I don’t know what I think about this. I mean, I thought I had already broke up with him. I thought I had put that Dick in a Box. I thought I had him in the right category. I knew he wasn’t right for me. I needed it to end. So why do I feel slightly used and rejected right now?

I stayed in all weekend and cleaned my apartment, caught up on laundry and worked on projects. It rained most of the weekend and Saturday afternoon I found myself one of a few people walking in a heavy mist through the park. Z texted me, saying that he and some friends were going to be playing football in the rain at the park. He wanted me to watch. I stopped and watched them play for a minute as I walked by. “You should come sit and watch,” he texted again. Ok. I sat next to one of his friends on a bench for about 10 minutes and laughed as they slipped in the mud. Then I got up and  finished my walk.

That night after a couple glasses of wine, I wanted him to come over but he was out with the guys. I was struck again with that feeling……this isn’t working for me. I want a relationship. This isn’t one and it can’t be one. I need to shut this down. The truth is, I wasn’t strong enough to end it because I love being with him, in his presence, in his arms. I couldn’t let him go.

I tried to be strong. The next day when he texted me, I answered with short replies or not at all. I worked on my projects for work. I took pictures of a Ken doll with wires stuck in his head (don’t ask). I tried not to think about him.

Meanwhile I had been watching a movie that #7 recommended to me. I e-mailed him some observances and we talked back and forth. The rain stopped and the weather was beautiful. I told #7 I was going out for a walk. He offered to join me. He walked with me at Girard Park talking constantly and displaying a higher level of nerdiness than before. We came around the tennis courts and there was Z, playing with a friend. I waved to him as we passed by. No. 7 asked me how I knew them. “Oh, I’ve been sleeping with Z for a few months now,” I thought to myself. Instead I told him the story of the HOLI pictures and how it led to some Indian acquaintances. I mentioned that they had been playing football yesterday. This prompted #7 to observe that Southeast Asian guys are not as athletic as others and can’t compete in sports. And then he described himself as delicate. Delicate of mind and body. That’s what he said to me. That he’s delicate. Um. OK. Either he really doesn’t see me as a potential romantic interest or he is oblivious to the notion that this might be a huge turn off. I’m sorry but if you can’t pick me up and carry me to the bedroom and show me how it’s done………then it’s probably not going to work out. Which is why Z is so irresistible to me. He can and has done just that.
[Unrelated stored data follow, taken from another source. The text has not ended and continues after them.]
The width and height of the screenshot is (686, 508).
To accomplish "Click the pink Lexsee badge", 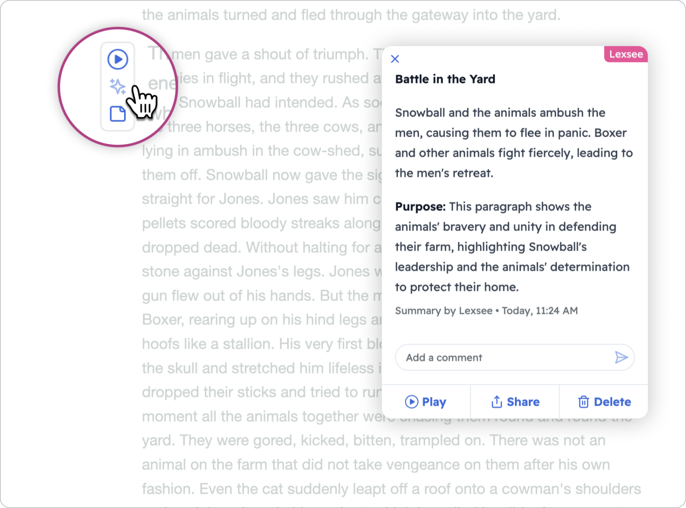I will pyautogui.click(x=626, y=54).
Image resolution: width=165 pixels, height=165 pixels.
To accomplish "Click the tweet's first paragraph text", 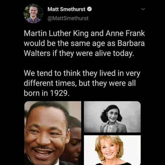I will click(x=84, y=43).
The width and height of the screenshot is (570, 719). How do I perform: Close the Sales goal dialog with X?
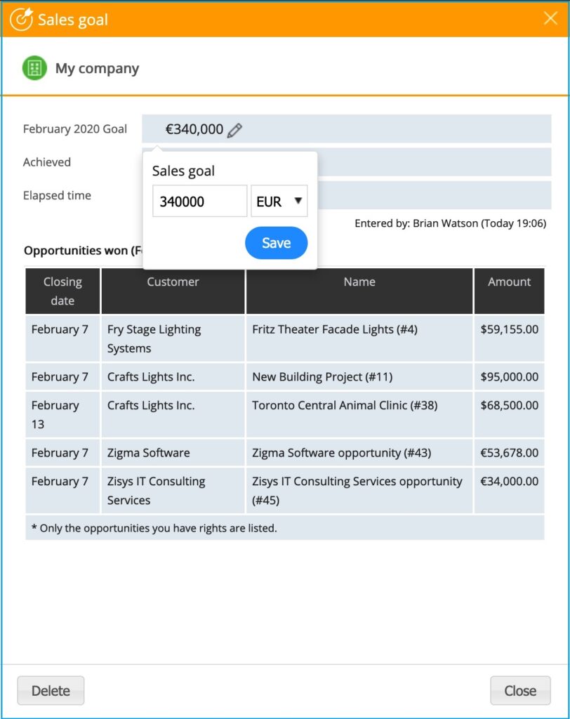click(x=550, y=19)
After a couple of laps around the park, #7 said he was getting winded and needed to go to the library. I told Pickle what he said. “Oh, so you’ve made a new friend,” she joked. Yeah. He needs to stay in the friend zone. I finished my walk, passing by Z a couple more times. No eye contact. No wave. Perfect, I thought. Maybe this is the way we’ll fizzle out.

Yesterday (Monday) was gorgeous. It was one of those rare days we get in Louisiana when the weather is perfection. It was a rare break from the extreme heat, if not quite Fall weather. We don’t like cold weather here. We don’t know how to handle it. A forty-degree-day to a Louisianian is torture. We don’t really like the extreme heat of our summers either. So yesterday was a gift from the heavens. It was so hard to stay in and work and I went outside as often as I could, counting the minutes until I could be at the park.

I was walking happily when Z texted. “Wassup.”

“Walking,” I replied.

“With your boyfriend?” he teased. So he had noticed #7 and I walking.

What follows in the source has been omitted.